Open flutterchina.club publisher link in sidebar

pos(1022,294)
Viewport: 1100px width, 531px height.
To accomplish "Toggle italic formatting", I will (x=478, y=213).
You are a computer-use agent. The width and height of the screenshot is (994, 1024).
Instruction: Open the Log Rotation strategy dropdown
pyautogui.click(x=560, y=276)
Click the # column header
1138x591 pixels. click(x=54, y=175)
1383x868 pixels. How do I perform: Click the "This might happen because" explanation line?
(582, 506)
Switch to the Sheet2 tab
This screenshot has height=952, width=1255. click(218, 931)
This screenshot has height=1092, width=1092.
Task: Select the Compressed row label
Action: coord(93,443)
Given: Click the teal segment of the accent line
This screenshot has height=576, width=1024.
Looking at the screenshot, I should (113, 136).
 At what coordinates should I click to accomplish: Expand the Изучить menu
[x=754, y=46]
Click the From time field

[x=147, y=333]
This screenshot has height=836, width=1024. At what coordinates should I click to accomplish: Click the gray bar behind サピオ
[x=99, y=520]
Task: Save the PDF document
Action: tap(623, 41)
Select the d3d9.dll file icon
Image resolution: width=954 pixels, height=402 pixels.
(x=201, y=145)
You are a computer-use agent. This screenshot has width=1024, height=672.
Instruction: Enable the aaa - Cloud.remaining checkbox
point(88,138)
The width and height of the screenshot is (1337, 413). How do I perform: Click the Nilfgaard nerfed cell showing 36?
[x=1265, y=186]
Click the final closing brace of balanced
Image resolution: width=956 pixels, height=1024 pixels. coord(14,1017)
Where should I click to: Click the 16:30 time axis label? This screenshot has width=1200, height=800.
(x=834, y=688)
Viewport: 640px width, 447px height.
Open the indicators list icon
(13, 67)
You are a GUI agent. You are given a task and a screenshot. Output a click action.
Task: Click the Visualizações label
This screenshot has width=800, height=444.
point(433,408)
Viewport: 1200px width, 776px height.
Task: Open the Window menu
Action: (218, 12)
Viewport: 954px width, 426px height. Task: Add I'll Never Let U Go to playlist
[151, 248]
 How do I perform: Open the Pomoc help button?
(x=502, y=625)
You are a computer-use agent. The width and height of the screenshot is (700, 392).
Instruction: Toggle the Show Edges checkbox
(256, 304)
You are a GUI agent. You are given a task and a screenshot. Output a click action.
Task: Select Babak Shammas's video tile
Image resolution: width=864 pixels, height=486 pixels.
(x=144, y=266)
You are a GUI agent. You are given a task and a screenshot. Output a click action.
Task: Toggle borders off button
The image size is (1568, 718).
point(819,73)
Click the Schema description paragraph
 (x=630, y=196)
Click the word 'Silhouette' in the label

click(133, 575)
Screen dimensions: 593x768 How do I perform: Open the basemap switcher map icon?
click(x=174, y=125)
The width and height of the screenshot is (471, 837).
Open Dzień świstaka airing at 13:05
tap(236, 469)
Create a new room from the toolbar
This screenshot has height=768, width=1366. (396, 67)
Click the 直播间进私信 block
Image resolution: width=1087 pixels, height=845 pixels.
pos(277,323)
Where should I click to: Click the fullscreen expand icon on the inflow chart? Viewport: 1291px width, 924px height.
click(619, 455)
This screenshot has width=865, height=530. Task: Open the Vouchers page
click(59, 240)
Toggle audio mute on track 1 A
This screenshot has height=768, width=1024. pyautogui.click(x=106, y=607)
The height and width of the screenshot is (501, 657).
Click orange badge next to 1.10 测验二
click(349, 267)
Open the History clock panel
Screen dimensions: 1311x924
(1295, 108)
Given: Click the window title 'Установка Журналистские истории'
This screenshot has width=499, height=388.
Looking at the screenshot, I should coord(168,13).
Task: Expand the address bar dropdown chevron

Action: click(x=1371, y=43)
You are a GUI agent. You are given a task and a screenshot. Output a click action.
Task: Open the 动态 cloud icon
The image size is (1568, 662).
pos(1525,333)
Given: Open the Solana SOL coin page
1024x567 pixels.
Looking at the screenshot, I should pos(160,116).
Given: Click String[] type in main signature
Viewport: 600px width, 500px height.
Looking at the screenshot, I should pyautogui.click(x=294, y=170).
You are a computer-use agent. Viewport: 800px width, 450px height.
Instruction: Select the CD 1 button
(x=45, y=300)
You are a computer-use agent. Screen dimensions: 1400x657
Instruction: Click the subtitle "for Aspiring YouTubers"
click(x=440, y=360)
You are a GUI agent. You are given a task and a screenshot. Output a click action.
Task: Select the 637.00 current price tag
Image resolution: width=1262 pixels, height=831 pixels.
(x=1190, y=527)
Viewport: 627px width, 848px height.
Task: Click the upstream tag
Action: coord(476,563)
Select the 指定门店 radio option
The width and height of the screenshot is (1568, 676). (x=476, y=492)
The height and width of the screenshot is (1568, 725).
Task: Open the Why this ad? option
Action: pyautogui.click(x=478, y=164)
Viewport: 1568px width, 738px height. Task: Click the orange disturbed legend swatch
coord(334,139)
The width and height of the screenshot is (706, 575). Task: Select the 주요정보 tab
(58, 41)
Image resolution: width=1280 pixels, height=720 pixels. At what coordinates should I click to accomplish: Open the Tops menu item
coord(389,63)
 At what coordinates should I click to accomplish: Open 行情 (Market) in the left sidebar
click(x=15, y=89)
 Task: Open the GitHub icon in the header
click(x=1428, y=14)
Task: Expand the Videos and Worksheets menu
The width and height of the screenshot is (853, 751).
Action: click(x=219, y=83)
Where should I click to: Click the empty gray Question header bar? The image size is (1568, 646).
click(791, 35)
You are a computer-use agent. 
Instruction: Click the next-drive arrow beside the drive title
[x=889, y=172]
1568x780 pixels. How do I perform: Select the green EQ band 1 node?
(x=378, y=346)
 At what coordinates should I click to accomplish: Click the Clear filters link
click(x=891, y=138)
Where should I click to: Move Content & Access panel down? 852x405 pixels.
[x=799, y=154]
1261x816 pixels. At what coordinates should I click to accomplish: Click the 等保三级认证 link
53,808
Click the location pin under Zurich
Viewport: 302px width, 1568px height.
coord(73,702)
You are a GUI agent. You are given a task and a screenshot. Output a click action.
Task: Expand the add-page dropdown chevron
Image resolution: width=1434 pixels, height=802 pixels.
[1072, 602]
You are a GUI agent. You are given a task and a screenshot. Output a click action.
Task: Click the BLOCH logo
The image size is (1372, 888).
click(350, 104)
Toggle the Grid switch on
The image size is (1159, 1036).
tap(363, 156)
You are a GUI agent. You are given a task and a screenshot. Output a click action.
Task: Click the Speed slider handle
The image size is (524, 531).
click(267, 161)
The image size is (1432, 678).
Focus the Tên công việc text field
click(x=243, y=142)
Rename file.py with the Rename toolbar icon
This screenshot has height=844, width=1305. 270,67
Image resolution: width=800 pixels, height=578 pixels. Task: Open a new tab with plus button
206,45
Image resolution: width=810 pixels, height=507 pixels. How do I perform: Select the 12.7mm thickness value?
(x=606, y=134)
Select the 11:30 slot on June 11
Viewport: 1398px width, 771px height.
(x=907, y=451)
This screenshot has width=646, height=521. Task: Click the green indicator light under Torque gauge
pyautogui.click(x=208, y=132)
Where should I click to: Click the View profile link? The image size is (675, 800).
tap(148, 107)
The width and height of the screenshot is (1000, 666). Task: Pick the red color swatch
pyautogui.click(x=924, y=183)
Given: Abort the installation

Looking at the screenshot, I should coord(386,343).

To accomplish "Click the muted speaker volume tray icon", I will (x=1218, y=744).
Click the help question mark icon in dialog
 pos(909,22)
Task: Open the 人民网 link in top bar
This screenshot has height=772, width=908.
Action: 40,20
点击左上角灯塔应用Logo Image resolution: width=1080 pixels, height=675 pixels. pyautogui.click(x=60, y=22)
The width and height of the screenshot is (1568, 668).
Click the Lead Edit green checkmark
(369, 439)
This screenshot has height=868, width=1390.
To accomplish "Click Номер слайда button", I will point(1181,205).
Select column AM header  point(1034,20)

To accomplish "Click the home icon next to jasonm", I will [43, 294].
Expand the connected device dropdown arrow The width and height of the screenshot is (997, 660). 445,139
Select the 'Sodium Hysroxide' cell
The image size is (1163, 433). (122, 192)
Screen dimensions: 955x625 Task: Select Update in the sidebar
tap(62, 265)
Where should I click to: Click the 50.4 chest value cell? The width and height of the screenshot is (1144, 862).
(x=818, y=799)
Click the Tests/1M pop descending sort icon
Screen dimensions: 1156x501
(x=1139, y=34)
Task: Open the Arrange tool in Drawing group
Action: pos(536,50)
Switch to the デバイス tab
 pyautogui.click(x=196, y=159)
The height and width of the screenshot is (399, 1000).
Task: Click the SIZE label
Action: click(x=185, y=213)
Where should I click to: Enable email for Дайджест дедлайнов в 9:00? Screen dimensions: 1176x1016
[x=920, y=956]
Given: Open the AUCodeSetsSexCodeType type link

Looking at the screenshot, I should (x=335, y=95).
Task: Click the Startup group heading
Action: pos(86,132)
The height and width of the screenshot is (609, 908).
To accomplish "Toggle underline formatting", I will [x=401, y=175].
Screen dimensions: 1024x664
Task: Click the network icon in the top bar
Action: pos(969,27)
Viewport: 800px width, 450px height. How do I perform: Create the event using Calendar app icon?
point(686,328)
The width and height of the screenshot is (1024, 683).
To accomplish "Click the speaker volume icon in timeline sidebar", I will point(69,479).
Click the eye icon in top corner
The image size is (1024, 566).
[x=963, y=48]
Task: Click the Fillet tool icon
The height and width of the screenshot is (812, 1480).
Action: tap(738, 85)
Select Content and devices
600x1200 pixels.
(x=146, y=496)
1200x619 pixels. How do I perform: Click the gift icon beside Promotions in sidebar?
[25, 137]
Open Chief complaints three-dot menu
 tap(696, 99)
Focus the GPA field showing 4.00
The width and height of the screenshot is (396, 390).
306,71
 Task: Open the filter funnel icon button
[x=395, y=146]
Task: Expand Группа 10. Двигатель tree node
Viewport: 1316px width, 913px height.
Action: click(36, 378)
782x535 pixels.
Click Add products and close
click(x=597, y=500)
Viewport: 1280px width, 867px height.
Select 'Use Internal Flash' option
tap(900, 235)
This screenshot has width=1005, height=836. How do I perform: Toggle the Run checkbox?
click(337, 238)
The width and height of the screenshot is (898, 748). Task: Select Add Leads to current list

◆ What the task requires: Which of the lines above carry the string "speaker"? Copy every one.

◆ Your solution:
To accomplish "Click the muted speaker volume tray icon", I will (x=1218, y=744).
To accomplish "Click the speaker volume icon in timeline sidebar", I will point(69,479).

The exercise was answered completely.